-- start --

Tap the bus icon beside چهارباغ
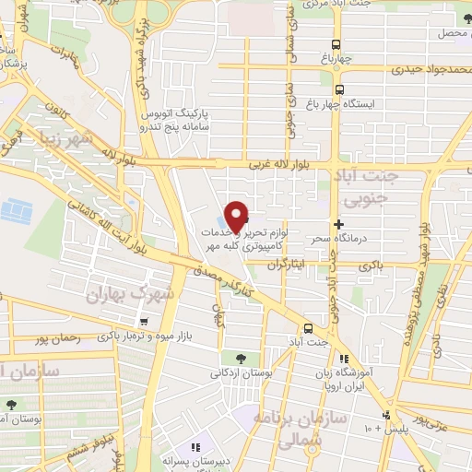(336, 44)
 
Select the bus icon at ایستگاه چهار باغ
(340, 90)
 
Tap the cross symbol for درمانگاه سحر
(338, 224)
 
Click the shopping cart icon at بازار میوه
(143, 321)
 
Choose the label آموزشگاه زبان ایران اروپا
(380, 367)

-- end --

→ **What you will do**
Convert all five records above into a JSON list of strings, one string per line, leaving out blank lines and pictures.

→ **Correct result**
[
  "Tap the bus icon beside چهارباغ",
  "(336, 44)",
  "Select the bus icon at ایستگاه چهار باغ",
  "(340, 90)",
  "Tap the cross symbol for درمانگاه سحر",
  "(338, 224)",
  "Click the shopping cart icon at بازار میوه",
  "(143, 321)",
  "Choose the label آموزشگاه زبان ایران اروپا",
  "(380, 367)"
]